Andrey Semashev via Boost

unread,
Oct 21, 2023, 12:28:28 PM10/21/23
to bo...@lists.boost.org, Andrey Semashev
On 10/21/23 17:11, Federico Abrignani via Boost wrote:
> Dear Boost Community,
>
>
> I am writing to seek feedback on a new C++ library that I have been
> developing (https://github.com/Sernior/fairness
> <https://github.com/Sernior/fairness>).
> This library, named "*Fairness*," is still a work in progress.
> Nonetheless, I believe that this is an opportune time to begin gathering
> feedback.
>
> *Fairness* is designed to provide fair synchronization primitives. While
> the standard C++ library offers various tools for managing concurrency,
> it does not provide mechanisms for handling fairness policies.

[snip]

> The primary motivation behind creating this library is to enhance
> throughput in multi-threaded pipelines.
> To illustrate the concept more simply, imagine a pipeline with N tasks,
> some of which access a protected resource.
> In cases of contention, there exists an optimal order of resource
> accesses that minimizes overall execution time,
> https://sernior.github.io/fairness/
> <https://sernior.github.io/fairness/> the images show 2 different ways
> of ordering critical sections one of which is much better than the other.
>
> This library aims to empower developers, who have profiled their
> software, to manipulate this order with minimal performance overhead and
> as simply as possible.

While I do think priority-based synchronization primitives would be a
very useful addition to Boost libraries, I find this motivation
puzzling. Priorities are introduced to avoid starvation of specific
(high-priority) threads at the expense of the less important threads and
likely overall performance (because fairness is not free). The chart you
show on the front page is nice, but it seems to me like a hand-tailored
case that is not necessarily related to reality. Specifically, there is
no guarantee that processing times for different threads are aligned as
depicted on your chart. For example, one of the threads could have a
very long processing time compared to other threads, which would negate
any effect on the total processing time from reordering threads using
priorities. What priorities actually provide is minimize the processing
time of the high-priority thread, pretty much regardless of the
low-priority threads, barring data starvation, of course. So I think,
you should probably reconsider the motivation or at least present some
evidence that the library helps to achieve the stated goals in practice
(and how does it do that).

Federico Abrignani via Boost

unread,
Oct 21, 2023, 3:49:44 PM10/21/23
to Andrey Semashev via Boost, Federico Abrignani

> Priorities are introduced to avoid starvation of specific
> (high-priority) threads at the expense of the less important threads and
> likely overall performance (because fairness is not free). The chart you
> show on the front page is nice, but it seems to me like a hand-tailored
> case that is not necessarily related to reality.

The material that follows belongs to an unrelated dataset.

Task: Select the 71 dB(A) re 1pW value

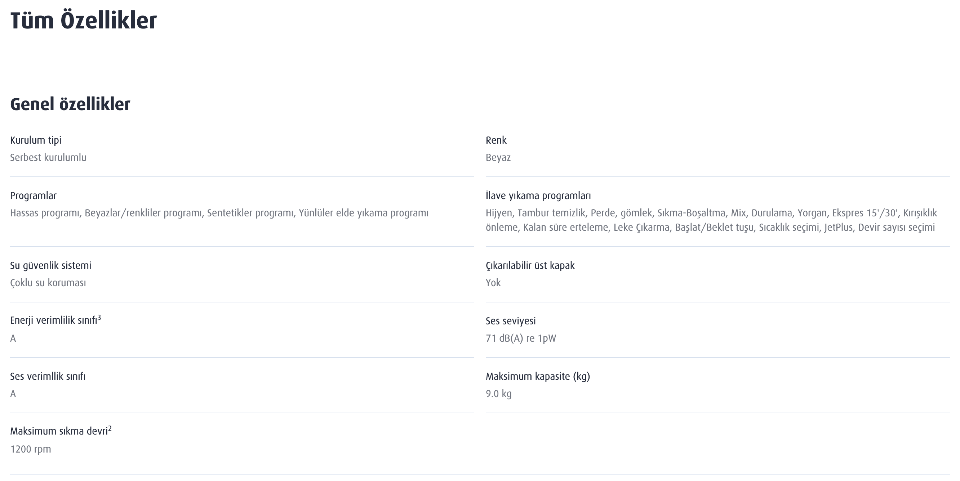Action: 521,338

Yes the charts I provide are a simple hand tailored case that I am using
to explain visually a concept that may happen in the real world.

> Specifically, there is
> no guarantee that processing times for different threads are aligned as
> depicted on your chart. For example, one of the threads could have a
> very long processing time compared to other threads, which would negate
> any effect on the total processing time from reordering threads using
> priorities. What priorities actually provide is minimize the processing
> time of the high-priority thread, pretty much regardless of the
> low-priority threads, barring data starvation, of course. So I think,
> you should probably reconsider the motivation or at least present some
> evidence that the library helps to achieve the stated goals in practice
> (and how does it do that).
>

Right, but that is also why I said "After profiling your software".
There is no guarantee until a developer sees it happening.
Allow me to quote my own documentation:
"
These tools, if misused, have the potential to cause harm rather than
benefit. Careful implementation and understanding are crucial to harness
their benefits effectively.
"

What I meant with this sentence is exactly what you are saying:
These tools should be used by people who have first profiled their
software and found themselves in the situation where they thought:
"If only I had a way to tell my threads that a specific task should be
performed first ".

But I feel your concern as it is also my concern. I surely need to
perform more studies to find out exactly the boundaries of when using
priority mutexes is better than not using them.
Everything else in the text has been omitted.